[Stored records]

---------------

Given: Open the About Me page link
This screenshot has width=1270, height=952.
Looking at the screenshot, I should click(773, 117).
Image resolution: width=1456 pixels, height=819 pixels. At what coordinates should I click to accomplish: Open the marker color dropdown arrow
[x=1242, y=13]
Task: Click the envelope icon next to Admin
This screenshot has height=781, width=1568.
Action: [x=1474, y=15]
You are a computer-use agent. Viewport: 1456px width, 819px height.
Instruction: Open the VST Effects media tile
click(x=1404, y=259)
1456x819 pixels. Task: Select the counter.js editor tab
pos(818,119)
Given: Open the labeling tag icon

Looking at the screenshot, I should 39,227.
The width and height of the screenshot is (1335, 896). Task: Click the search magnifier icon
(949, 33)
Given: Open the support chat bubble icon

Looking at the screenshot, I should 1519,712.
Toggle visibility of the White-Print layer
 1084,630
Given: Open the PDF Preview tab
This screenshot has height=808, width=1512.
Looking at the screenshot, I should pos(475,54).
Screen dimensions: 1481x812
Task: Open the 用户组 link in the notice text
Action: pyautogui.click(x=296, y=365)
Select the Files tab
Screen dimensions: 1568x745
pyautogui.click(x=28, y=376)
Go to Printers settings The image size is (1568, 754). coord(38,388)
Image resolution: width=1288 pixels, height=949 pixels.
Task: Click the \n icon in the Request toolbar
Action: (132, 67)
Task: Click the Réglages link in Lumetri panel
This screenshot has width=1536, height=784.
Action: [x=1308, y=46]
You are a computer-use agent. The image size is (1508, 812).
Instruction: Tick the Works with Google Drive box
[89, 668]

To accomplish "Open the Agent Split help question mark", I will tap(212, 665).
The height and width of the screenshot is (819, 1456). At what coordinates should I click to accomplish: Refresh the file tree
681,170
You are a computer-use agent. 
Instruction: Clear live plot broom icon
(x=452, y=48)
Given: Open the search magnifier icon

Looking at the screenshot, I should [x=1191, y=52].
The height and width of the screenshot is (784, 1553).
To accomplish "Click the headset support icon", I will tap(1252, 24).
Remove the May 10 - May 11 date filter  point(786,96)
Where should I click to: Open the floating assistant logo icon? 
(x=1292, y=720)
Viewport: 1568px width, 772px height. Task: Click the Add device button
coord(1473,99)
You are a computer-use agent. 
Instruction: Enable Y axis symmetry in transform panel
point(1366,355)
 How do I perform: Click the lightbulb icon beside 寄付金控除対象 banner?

---------------

*Work item*. Would you output, from the records above, exactly the run of lines that starts at the line containing "Image resolution: width=1456" and ends at the line containing "You are a computer-use agent. Viewport: 1456px", and only that run?

*Your response*.
Image resolution: width=1456 pixels, height=819 pixels. At what coordinates should I click to accomplish: Open the marker color dropdown arrow
[x=1242, y=13]
Task: Click the envelope icon next to Admin
This screenshot has height=781, width=1568.
Action: [x=1474, y=15]
You are a computer-use agent. Viewport: 1456px width, 819px height.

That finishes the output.